Mucha gente se imagina El Quijote aburrido y poco dinámico, cuando en realidad es mejor que una telenovela o un capítulo de Aquí no hay quien viva. Pero los tiempos han cambiado y ya nadie quiere leer. Quizás sea el momento de pararnos a reflexionar y profundizar en las personas para dar con la entrada a su país de las maravillas. Quizás toda esa batería de nombres clásicos esté desfasada y haya que crear un nuevo canon que atienda a las necesidades de los lectores acorde con sus sentimientos. Quizás Sara tenga razón y la obligación de leer lo que la élite insufrible considera indispensable no se relaciona con la realidad. La literatura somos las personas, enjauladas en un locus amoenus del que no queremos salir. Es nuestro escenario virtual más fiel, donde el corazón del autor se desborda y nosotros le ponemos cara, pies y brazos. Cada libro es una entrada a nuestro país de las maravillas, donde lloramos, reímos, nos desahogamos y nos sentimos identificados. De nada sirve que la juventud memorice fechas, lugares de nacimiento y obras que ya han quedado en el olvido con el pretexto de que son referentes para entender el mundo. Es sencillo: el mundo se entiende de otra forma.

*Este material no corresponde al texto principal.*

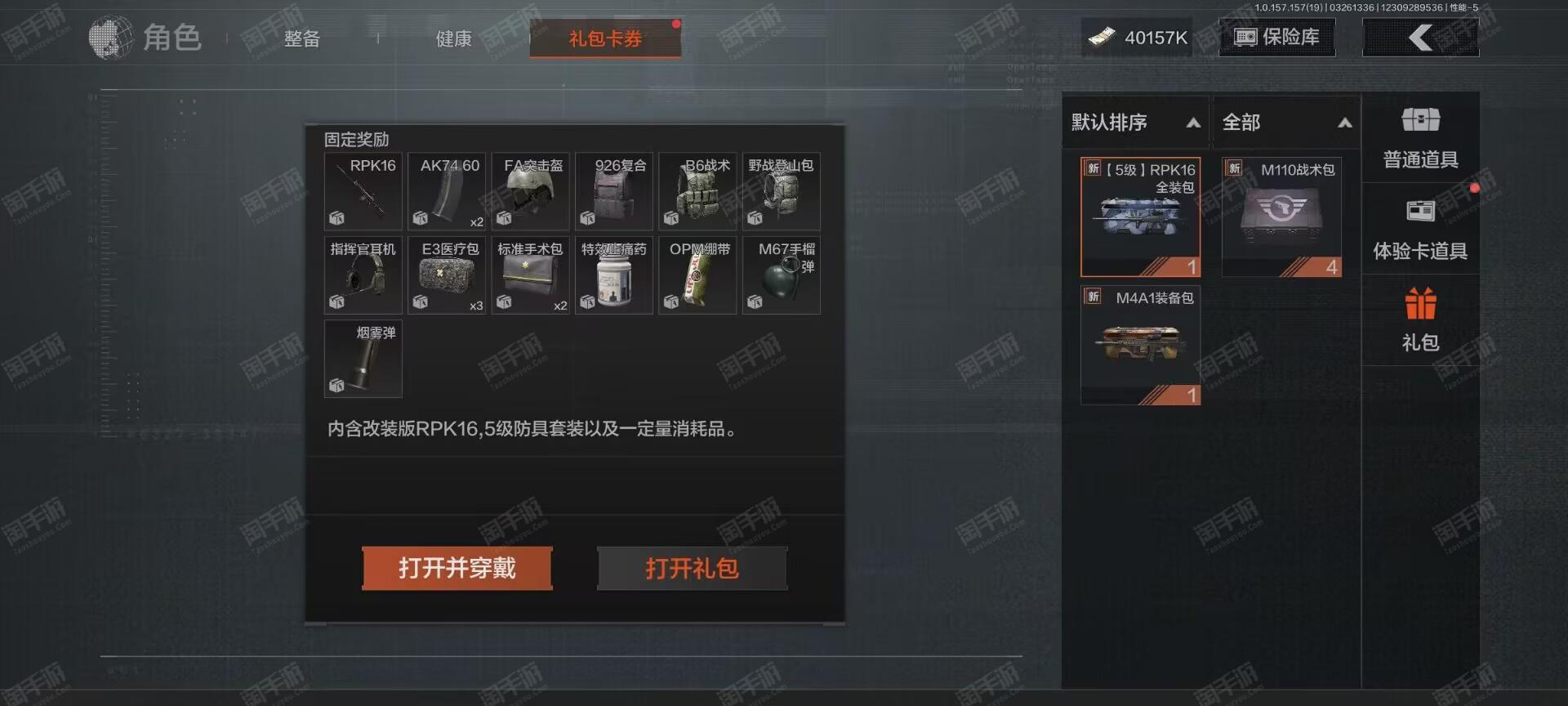This screenshot has height=706, width=1568.
Task: Click the M67 grenade item
Action: tap(782, 275)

A Sara le encanta leer. Pero a Pablo, Marcos, Rodrigo, Aurora o Lía les horroriza abrir un libro para imaginarse un mundo imaginario con unos personajes, un tiempo y un lugar. Pero estoy seguro de que todos, en el fondo de su corazón, tienen su país de las maravillas. Algunos tardan más. Otros menos. Algunos entran, ven que las flores no son de su agrado y vuelven a entrar para hacer otra cosa, para después al cabo de un tiempo sumergirse de nuevo y quedarse para siempre. Y es ahí donde entra en juego el profesor, el amigo, el familiar, la persona especial que le otorga la llave a ese lugar maravilloso. Esa sombra del viento o ese Quijote que te cambia la vida y te arrastra inevitablemente al apasionante y cambiante mundo de la literatura.